*SOURCE EXTRACT*
Although our data do show that outcome representations correlate negatively with responding for devalued actions, whereas response representations correlate positively with this behavioural readout of habitual behaviour, we completely agree that, from a theoretical point, it is not valid to take response representations as a direct indication of the habit system (as response representations are relevant for both S-R-O and S-R learning). We are now more careful in our wording and removed passages which indicated that response representations would be a direct read-out of the habit system. Instead, we emphasize now repeatedly that response representations are relevant both for goal-directed S-R-O and habitual S-R learning. As suggested by the reviewer, we stick now primarily to what we have measured and simply refer to outcome and response representations (or processing), respectively.
Please see, for example, page 8, lines 175 to 177:
“Outcome representations at the time of S presentation and R are indicative of goal-directed control. In contrast, response representations at the time of stimulus-representations, may be relevant for both goal-directed S-R-O learning and habitual S-R learning.”
Or on page 21, lines 458 to 461:
“While it is assumed that the outcome representation that is crucial for goal-directed S-R-O learning is reduced with increasing habitual behaviour control, response (R) representations at the time of stimulus (S) presentation may be involved in both goal-directed S-R-O and habitual S-R processing.”
Or on page 24, lines 538 to 539:
“…provide evidence that acute stress results in a decrease of outcome-related processing that is critical for goal-directed control, and paralleled by an increase in response processing.”
The authors state that "goal-directed but not habitual control relies on the motivational value of the outcome" (pp. 4). Without wanting to be pedantic, habits do depend on the motivational value of the outcome to develop (unless you take a Guthrian view of S-R contiguity being sufficient to produce them), so I'd rather rephrase this as "only the g-d system is sensitive to changes in the motivational value of the outcome in absence of new experience with it", or something along those lines. This should make it clear that it is the devaluation test what distinguishes between the two types of control.

*SOURCE MATERIAL*
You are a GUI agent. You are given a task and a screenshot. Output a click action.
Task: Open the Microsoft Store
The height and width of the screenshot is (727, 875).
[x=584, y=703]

*WHAT TO WORK ON*
[a] From the reviewer-response text, copy word for word the passage starting with "The authors state" and going on through "types of control.".
[b] Answer these questions from the reviewer-response text:
(i) Which page and lines hold the quoted passage about acute stress decreasing outcome-related processing?
(ii) Response representations are said to be relevant for which two kinds of learning?
(iii) According to the final paragraph, what distinguishes the two types of control?
Rely only on the reviewer-response text for what follows.

*EXERCISE SOLUTIONS*
[a]
The authors state that "goal-directed but not habitual control relies on the motivational value of the outcome" (pp. 4). Without wanting to be pedantic, habits do depend on the motivational value of the outcome to develop (unless you take a Guthrian view of S-R contiguity being sufficient to produce them), so I'd rather rephrase this as "only the g-d system is sensitive to changes in the motivational value of the outcome in absence of new experience with it", or something along those lines. This should make it clear that it is the devaluation test what distinguishes between the two types of control.

[b]
(i) Page 24, lines 538 to 539.
(ii) Goal-directed S-R-O learning and habitual S-R learning.
(iii) The devaluation test.